====== DATA SUPPLIED ======

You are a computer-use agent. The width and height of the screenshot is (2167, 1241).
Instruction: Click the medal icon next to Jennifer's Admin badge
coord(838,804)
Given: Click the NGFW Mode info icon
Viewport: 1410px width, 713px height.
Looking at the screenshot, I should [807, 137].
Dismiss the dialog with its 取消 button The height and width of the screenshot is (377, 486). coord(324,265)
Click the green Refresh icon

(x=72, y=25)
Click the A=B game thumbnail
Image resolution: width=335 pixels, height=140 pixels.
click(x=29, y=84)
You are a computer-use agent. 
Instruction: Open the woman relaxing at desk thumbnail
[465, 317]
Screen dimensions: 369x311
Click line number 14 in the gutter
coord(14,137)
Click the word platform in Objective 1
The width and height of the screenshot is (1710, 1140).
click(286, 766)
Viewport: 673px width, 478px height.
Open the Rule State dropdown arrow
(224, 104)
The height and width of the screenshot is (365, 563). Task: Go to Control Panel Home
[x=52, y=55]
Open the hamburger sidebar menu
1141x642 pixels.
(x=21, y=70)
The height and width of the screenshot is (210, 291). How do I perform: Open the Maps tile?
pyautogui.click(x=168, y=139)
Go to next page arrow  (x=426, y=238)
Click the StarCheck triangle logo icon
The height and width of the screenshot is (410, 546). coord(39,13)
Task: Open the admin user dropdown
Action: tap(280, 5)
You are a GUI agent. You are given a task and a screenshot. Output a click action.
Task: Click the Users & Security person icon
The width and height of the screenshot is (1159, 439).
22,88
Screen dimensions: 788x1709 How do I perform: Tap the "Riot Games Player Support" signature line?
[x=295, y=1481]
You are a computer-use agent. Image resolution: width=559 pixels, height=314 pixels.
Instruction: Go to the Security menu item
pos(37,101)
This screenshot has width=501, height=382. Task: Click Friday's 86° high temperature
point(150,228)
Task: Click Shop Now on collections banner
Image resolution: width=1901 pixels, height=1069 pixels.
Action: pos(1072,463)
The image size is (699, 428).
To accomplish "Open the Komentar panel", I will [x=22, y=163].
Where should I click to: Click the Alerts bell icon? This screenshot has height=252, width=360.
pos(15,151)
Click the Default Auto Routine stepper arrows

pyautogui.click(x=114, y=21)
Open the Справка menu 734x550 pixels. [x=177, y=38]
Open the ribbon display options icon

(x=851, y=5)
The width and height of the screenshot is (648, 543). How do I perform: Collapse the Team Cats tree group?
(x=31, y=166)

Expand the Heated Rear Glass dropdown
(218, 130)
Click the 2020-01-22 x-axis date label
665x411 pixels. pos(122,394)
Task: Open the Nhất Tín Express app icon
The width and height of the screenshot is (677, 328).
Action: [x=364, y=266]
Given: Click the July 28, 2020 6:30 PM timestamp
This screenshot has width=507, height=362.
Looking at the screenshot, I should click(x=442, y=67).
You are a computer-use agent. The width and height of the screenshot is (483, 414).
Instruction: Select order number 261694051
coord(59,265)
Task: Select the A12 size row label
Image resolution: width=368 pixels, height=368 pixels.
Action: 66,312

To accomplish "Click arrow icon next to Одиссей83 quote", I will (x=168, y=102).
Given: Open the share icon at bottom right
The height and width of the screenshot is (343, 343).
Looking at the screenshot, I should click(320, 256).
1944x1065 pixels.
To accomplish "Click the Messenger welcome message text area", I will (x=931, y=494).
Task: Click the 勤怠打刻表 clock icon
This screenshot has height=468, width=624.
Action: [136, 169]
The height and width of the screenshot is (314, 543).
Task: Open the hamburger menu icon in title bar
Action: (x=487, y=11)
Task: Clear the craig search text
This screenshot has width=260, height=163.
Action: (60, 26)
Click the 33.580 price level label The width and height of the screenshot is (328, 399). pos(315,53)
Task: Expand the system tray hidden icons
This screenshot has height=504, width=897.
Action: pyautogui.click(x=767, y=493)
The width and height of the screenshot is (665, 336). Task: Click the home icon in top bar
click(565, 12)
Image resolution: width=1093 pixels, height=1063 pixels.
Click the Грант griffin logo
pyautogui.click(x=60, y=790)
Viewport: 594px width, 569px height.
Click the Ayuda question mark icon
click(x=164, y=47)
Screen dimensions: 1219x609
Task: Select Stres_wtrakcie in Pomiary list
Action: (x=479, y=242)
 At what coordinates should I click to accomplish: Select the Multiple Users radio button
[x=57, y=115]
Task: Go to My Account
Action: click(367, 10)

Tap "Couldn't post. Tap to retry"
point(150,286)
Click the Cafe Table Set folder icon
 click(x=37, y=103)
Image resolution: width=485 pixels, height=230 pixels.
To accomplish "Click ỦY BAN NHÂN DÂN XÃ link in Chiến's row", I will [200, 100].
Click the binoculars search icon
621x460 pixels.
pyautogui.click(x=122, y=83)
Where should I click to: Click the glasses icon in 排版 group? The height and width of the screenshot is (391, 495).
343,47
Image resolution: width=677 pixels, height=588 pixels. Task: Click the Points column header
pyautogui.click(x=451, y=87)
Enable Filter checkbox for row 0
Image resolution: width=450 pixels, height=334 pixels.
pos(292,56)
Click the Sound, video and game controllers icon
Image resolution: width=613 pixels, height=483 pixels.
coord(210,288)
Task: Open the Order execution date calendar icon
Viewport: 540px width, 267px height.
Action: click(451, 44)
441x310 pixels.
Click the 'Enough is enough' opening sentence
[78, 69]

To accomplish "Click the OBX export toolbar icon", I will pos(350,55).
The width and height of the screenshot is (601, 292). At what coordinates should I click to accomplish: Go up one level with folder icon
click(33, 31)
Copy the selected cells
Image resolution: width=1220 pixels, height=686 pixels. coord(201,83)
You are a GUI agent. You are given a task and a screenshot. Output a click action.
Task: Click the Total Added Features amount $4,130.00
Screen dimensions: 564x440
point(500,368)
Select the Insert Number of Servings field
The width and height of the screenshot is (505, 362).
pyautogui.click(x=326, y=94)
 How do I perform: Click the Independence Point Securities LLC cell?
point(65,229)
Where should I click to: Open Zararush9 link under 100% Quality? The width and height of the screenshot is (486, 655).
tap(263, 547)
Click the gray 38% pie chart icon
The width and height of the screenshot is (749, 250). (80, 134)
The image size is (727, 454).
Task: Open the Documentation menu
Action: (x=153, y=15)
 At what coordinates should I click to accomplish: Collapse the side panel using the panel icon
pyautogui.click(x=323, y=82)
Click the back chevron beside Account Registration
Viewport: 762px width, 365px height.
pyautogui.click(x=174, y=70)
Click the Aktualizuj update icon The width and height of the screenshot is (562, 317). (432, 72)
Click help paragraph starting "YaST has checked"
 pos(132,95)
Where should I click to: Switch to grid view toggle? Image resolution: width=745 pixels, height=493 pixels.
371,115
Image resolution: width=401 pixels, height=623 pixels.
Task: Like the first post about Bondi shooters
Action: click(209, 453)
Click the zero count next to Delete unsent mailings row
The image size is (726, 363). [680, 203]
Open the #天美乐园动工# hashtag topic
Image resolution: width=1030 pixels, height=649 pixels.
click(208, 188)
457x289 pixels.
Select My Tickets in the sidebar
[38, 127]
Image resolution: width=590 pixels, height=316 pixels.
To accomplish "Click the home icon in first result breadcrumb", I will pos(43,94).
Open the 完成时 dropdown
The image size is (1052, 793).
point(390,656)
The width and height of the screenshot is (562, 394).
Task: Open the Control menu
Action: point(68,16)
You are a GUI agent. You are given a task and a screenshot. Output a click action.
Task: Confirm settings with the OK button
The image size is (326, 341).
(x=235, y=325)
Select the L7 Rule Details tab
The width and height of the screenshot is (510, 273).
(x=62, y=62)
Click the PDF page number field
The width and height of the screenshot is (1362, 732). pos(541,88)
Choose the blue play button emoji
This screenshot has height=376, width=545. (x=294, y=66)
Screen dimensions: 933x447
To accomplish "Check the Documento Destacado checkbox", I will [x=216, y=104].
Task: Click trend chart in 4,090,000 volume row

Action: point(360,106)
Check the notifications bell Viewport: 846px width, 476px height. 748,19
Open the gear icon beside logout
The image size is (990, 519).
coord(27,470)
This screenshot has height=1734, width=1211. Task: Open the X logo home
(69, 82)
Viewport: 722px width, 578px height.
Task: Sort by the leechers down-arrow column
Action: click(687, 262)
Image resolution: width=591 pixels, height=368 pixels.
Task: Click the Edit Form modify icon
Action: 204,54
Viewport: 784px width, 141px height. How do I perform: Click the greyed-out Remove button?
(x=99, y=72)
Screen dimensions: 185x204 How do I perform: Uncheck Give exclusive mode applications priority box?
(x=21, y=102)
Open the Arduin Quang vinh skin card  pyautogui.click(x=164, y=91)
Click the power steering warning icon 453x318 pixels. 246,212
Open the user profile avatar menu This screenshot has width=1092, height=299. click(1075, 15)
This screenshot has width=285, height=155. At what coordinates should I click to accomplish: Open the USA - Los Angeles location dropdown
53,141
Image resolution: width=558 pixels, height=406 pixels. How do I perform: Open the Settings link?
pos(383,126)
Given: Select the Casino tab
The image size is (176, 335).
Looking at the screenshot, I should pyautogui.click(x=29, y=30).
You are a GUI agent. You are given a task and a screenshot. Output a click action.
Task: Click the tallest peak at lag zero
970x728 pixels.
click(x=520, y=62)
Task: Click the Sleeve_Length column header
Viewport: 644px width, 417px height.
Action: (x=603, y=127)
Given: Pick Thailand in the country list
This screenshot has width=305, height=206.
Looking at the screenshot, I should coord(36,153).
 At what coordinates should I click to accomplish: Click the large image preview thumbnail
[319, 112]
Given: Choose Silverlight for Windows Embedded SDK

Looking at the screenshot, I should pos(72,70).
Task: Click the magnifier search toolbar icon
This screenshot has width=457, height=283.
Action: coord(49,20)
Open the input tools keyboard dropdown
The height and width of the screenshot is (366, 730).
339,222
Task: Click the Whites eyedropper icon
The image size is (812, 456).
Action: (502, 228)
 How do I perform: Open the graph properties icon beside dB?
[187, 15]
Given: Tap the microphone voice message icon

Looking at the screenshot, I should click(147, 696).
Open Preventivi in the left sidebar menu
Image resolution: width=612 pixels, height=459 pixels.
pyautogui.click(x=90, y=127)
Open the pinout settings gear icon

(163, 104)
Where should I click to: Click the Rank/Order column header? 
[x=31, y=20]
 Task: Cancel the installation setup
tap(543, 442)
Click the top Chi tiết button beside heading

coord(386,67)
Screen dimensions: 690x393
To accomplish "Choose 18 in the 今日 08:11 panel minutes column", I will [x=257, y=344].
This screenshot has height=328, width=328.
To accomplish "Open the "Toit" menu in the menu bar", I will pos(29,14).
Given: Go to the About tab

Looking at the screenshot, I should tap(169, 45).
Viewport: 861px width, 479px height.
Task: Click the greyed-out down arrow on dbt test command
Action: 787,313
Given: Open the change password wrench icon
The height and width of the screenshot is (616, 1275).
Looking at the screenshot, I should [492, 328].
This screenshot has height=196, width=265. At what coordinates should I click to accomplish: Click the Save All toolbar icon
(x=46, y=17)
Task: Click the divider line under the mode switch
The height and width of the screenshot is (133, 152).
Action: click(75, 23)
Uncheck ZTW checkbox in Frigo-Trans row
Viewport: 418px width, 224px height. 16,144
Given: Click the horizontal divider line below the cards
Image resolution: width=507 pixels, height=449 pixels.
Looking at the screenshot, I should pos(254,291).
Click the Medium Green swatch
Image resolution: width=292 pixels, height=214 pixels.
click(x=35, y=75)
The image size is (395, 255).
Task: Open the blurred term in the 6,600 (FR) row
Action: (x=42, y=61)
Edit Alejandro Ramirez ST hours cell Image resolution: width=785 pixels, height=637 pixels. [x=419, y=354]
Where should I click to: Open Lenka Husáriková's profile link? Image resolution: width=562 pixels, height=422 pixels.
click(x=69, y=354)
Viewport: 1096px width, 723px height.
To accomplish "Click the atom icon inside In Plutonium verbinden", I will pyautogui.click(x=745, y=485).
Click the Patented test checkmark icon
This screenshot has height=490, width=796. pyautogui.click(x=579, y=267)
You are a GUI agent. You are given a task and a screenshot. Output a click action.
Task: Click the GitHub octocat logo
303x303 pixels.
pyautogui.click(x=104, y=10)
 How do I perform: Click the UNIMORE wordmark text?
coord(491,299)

======

| EXERCISE DETAILS |
Above this task is a listing. Restate, word for word and with nothing added, the lines from the one with "The width and height of the screenshot is (1159, 439)." through the one with "You are a computer-use agent. Image".

| SOLUTION BELOW |
The width and height of the screenshot is (1159, 439).
22,88
Screen dimensions: 788x1709 How do I perform: Tap the "Riot Games Player Support" signature line?
[x=295, y=1481]
You are a computer-use agent. Image resolution: width=559 pixels, height=314 pixels.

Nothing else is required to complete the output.